When we document the above approach, we note the way to get full control
as mentioned in a prior message.

I guess we should put the docs in with string formatting (since that's
where the other builtin types are documented), although really it
belongs in complex.__format__ by itself. But I doubt anyone would find
it there. Maybe we could to add a pointer from the string formatting to
complex.__format__.

mdickinson · 2009-04-27T16:51:51Z

How about this:

we have a single specifier with the same format as floats

we force the sign on the imaginary part to be '+', no
matter what was specified

we add a 'j' after the imaginary part

This sounds good to me. I assume a '+' would still affect
the sign of the real part?

we ignore any width specified (and therefor any alignment
and padding)

I don't see any problem with dealing with width, alignment
and padding with a user-specified fill character; I think we
should keep these if possible. It's just zero padding where
it's not clear what should happen.

For the bits that are disabled (e.g., zero padding), should
there be a ValueError raised, or do those bits just get
silently ignored?

ericvsmith · 2009-04-27T16:58:30Z

I don't see any problem with dealing with width, alignment
and padding with a user-specified fill character; I think we
should keep these if possible. It's just zero padding where
it's not clear what should happen.

You're correct. It's just zero padding that would be disabled.

For the bits that are disabled (e.g., zero padding), should
there be a ValueError raised, or do those bits just get
silently ignored?

I think a ValueError would be best. That way if we decide to give it some
meaning in the future, we know it won't change any working code.

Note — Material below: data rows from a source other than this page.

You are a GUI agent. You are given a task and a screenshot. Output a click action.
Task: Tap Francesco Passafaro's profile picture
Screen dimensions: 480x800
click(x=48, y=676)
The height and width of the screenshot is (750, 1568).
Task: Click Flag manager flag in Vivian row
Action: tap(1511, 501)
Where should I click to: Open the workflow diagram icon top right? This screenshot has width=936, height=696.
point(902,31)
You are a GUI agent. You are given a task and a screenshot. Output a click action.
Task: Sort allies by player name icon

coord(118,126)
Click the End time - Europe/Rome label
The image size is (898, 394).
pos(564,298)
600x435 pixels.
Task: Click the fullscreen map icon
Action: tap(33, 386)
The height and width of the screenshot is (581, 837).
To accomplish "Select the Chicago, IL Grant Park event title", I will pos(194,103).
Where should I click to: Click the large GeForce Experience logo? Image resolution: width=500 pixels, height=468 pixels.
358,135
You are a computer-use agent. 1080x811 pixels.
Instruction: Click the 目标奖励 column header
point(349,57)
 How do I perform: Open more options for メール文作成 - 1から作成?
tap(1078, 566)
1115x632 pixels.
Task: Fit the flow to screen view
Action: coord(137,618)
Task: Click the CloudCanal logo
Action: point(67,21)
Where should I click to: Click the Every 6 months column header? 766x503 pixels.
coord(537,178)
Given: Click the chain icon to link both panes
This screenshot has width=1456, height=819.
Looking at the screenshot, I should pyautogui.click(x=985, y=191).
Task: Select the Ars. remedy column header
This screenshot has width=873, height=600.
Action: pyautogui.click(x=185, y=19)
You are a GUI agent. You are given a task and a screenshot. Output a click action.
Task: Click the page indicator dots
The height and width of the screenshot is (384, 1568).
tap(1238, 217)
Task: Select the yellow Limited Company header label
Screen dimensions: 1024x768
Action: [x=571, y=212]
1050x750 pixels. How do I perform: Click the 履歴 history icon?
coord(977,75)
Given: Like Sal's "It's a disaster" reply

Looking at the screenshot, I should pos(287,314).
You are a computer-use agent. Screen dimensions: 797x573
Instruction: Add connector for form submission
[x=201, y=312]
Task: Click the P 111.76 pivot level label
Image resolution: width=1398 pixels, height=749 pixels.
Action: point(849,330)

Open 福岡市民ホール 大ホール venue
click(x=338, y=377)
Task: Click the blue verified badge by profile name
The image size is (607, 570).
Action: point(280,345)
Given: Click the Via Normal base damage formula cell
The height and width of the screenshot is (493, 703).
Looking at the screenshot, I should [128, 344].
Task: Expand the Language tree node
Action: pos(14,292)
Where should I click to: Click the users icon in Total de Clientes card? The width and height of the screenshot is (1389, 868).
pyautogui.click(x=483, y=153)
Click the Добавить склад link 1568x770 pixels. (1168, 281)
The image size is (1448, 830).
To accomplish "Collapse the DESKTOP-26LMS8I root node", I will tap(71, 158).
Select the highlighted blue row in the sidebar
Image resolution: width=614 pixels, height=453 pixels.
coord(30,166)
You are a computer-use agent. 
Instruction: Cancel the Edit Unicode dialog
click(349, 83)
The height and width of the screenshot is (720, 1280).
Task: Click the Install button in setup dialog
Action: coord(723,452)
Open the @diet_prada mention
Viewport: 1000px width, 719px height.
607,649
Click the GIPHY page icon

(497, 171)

mdickinson · 2009-04-27T17:01:43Z

More specifically, how about allowing widths, and the
'<', '>' and '^' alignment specifiers, but not '=', or
'0' for zero-padding.

I suppose that thousands separators should be permitted
here too? Though it's difficult to imagine anyone actually
using them. If we allow ',' but not '0' then we avoid
the crazy zero-padding--thousands-separators interaction.

ericvsmith · 2009-04-27T17:03:18Z

This sounds good to me. I assume a '+' would still affect
the sign of the real part?

Forgot to reply to this part.

Yes, a '+', '-', or ' ' would still affect the real part, but the
imaginary part would always use '+'.

mdickinson · 2009-04-27T17:04:14Z

I think a ValueError would be best. That way if we decide to give it
some meaning in the future, we know it won't change any working code.

Agreed. It also fits with the way that other non-numeric types seem to
behave, as in:

>>> format("boris", "030s")
Traceback (most recent call last):
  File "<stdin>", line 1, in <module>
ValueError: '=' alignment not allowed in string format specifier

ericvsmith · 2009-04-27T17:06:59Z

More specifically, how about allowing widths, and the
'<', '>' and '^' alignment specifiers, but not '=', or
'0' for zero-padding.

That sounds correct.

I suppose that thousands separators should be permitted
here too? Though it's difficult to imagine anyone actually
using them. If we allow ',' but not '0' then we avoid
the crazy zero-padding--thousands-separators interaction.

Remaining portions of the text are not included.